PRACTICING MIDDLEPOWERMANSHIP
IN A CHANGING WORLD ORDER
Written evidence submitted by
Dr Zeno Leoni, Mr Ahmed Aboudouh, and Mr João Vitor Tossini
1.Brief introduction about the person or organisation submitting evidence:
Dr Zeno Leoni is a Lecturer in Defence Studies at the Defence Studies Department of King’s College London within the Defence Academy of the United Kingdom - where he teaches high-ranked officers up to one- and two-star generals - and an affiliate with the Lau China Institute of King’s College London. He is an expert in US-China relations and world order and is currently working on his third book on this subject. His latest book – Grand Strategy and the Rise of China: Made in America (Agenda Publishing) – was published in April 2023. Dr Leoni engages policy-makers on a regular basis, and in the past he provided written and oral evidence on AUKUS, the CPTPP, and the inclusion of Australia and the UK in the US Defence Production Act. He is currently leading on the establishment of a Research Group on Middlepowermanship at King’s College London.
Mr Ahmed Aboudouh is an associate fellow with the Chatham House, based in London. He is a foreign affairs, security and geopolitics specialist. His research focuses on China’s rising influence in the MENA region, Gulf geopolitics, the US-China competition and its implications worldwide. Mr Aboudouh is a nonresident fellow with the Atlantic Council in Washington, DC, and currently heads the China Studies research unit at the Emirates Policy Center (EPC). He holds a Master of Arts in International Relations from the Department of War Studies at King’s College London, with a specific focus on China’s influence and great power competition in the MENA region.

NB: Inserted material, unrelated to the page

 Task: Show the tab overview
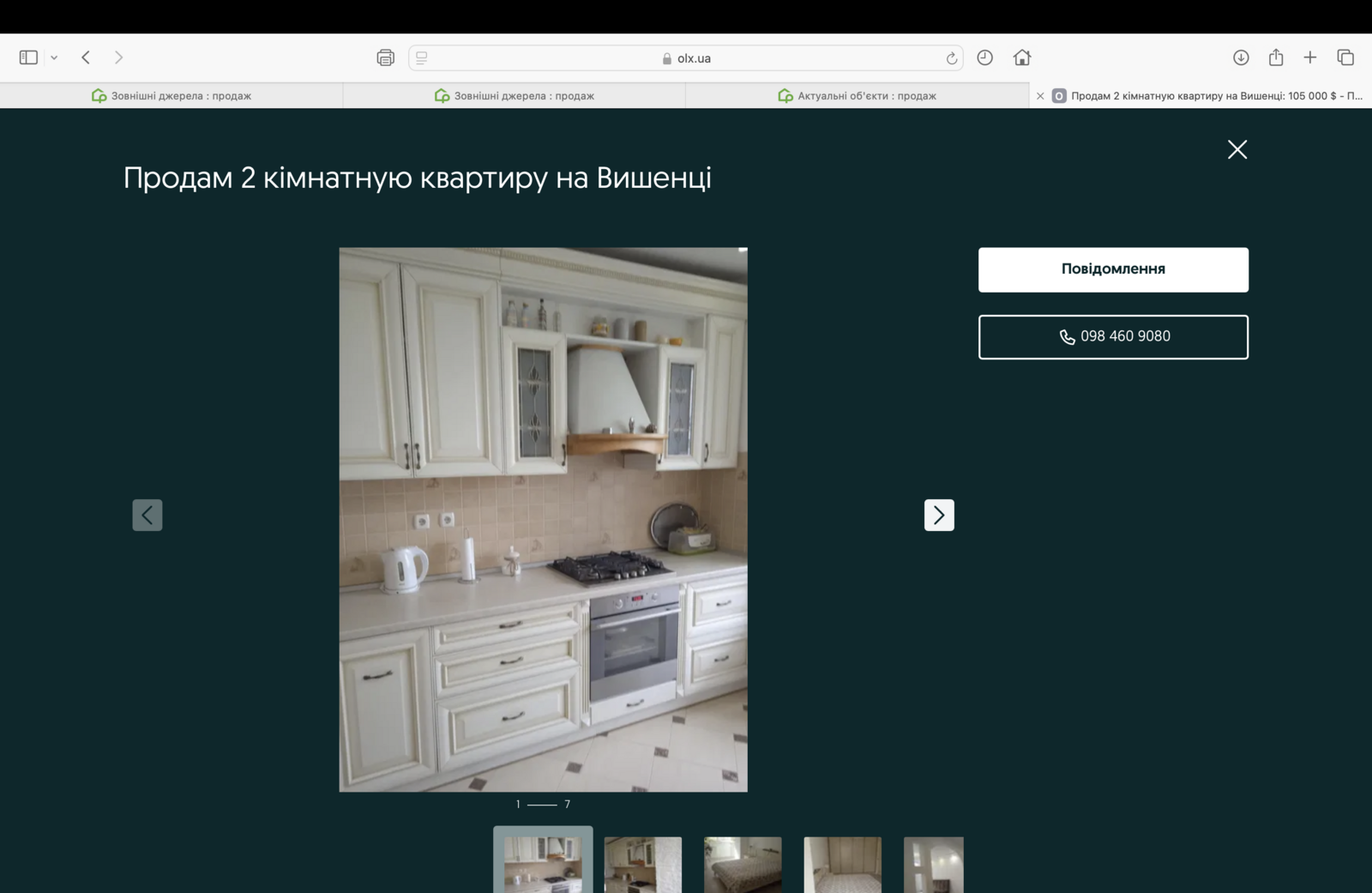[x=1345, y=57]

Mr João Vitor Tossini is a PhD candidate at the Sao Paulo State University (Unesp) and a visiting researcher at the Defence Studies Department of King’s College London. He is a writer for the UK Defence Journal, covering issues related to British power and standing worldwide. He is a member of Unesp’s Defence and International Security Studies Group (GEDES), the Navy Records Society, and the Army Records Society. Mr Tossini holds a Master of Arts in International Relations from the Department of International Relations at the Sao Paulo State University, focusing on the UK as a strategic actor in the South Atlantic and its regional military presence. His current focus is the relative decline of the UK in the post-Cold War era and the British position within an increasingly competitive international system.
2.Question addressed
- The UK’s place in the 21st century international order, while balancing security and prosperity.
3.Summary
- The takeaway of this evidence is that greater attention to middle powers and the practice of middlepowermanship needs to be consistently integrated into the UK government’s foreign policy. This would be an appropriate approach for two reasons. On the one hand, this would allow the UK to project influence more effectively across a geopolitical space of the international system whose trajectory is currently being evaluated amidst a changing world order. On the other hand, the UK as a power in between competing great powers, would benefit from networking with middle powers and from learning lessons on how these manage pressure stemming from great power competition.
4.Analysis
- At the beginning of the 21st Century, the UK has a peculiar and undefined position in the international system. On the one hand, the country still has a significant economic base, soft power, military capabilities, and diplomatic presence and initiatives overseas. On the other, traditional relative decline in relation to the Global West has long been replaced by a new decline regarding rising (great) powers in Asia. This characteristic contributes to the UK as a player constantly in doubt about its relative position and role. The struggle for a role definition – middle-power, great power, secondary great power, pocket superpower, soft-power superpower – reflects this peculiar British position, influencing policies set out by successive governments with different outcomes.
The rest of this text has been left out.